Bisogna andare a fondo nelle questioni, e avere il coraggio di prendere in considerazione opinioni diverse dalla propria. Senza dimenticarsi di chi ha una voce meno forte e dunque rischia di sparire: «Chiediamo – ha dichiarato Vincenzo Falabella, presidente di Fish in merito alla legge Cirinnà – che venga espressamente richiamato il rispetto dell’articolo 23 della Convenzione Onu che impone di eliminare le discriminazioni nei confronti delle persone con disabilità in tutto ciò che attiene al matrimonio, alla famiglia, alla paternità e alle relazioni personali. Abbiamo a mente molti episodi di discriminazione, in particolare, ma non solo, per quanto riguarda l’adozione e l’affido a persone con disabilità».

Spesso queste famiglie sono costrette ad adottare bambini all’estero, da Paesi in cui la disabilità non costituisce un discrimine nella scelta dei genitori.

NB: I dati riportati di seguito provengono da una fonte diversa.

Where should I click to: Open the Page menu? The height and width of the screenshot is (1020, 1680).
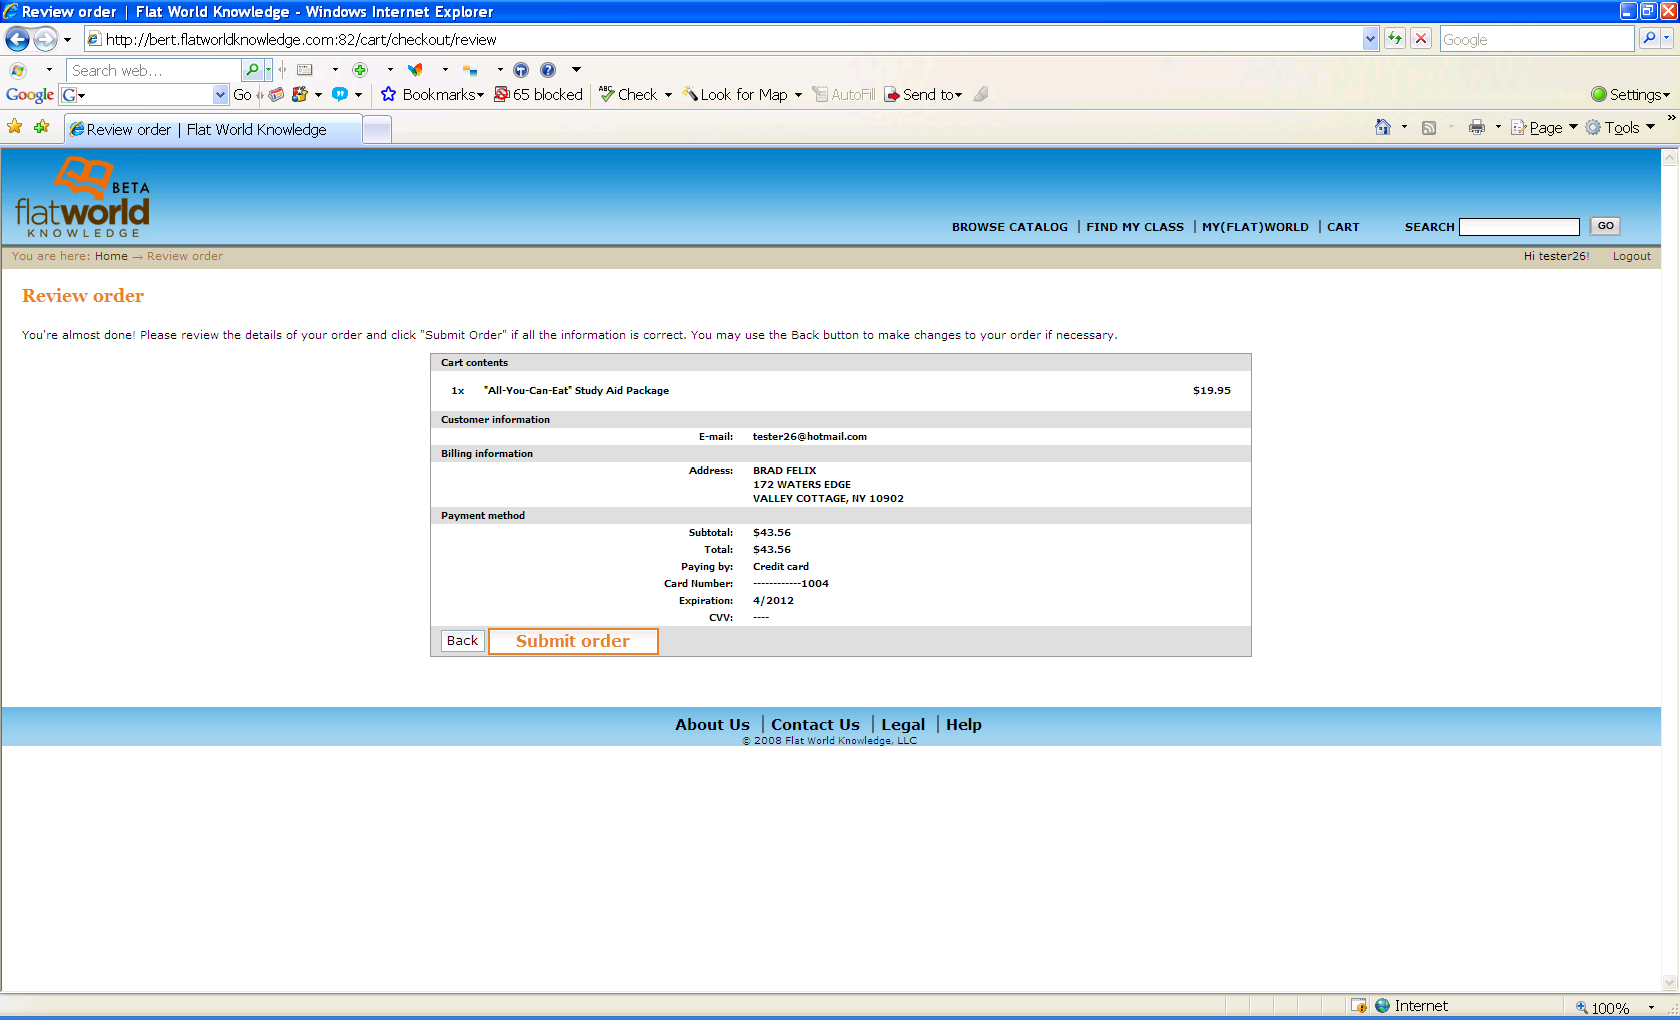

Il problema non riguarda solo lo stato di salute dei genitori: «Ci sono tanti casi in cui l’adozione o l’affido di un bambino viene valutato negativamente anche se i genitori che ne fanno domanda sono normodotati e perfettamente sani – dice il presidente della Fish – ma hanno già un bambino con disabilità. A questo punto, diventa più facile adottare un bambino all’estero, superando tutti i disagi legati alla lontananza dei Paesi, alle difficoltà di accesso degli istituti in cui si trovano i piccoli, degli alberghi e delle infrastrutture. Sembra paradossale, ma i tempi sono molto più corti, i Paesi sono più disponibili a dare in adozione i bambini e la disabilità di uno dei genitori non diventa elemento ostativo». Ecco, questo è un tipo di “diversità” che la legge dovrebbe tutelare perché, se anche si tratta di piccoli numeri, i diritti non sono meno importanti.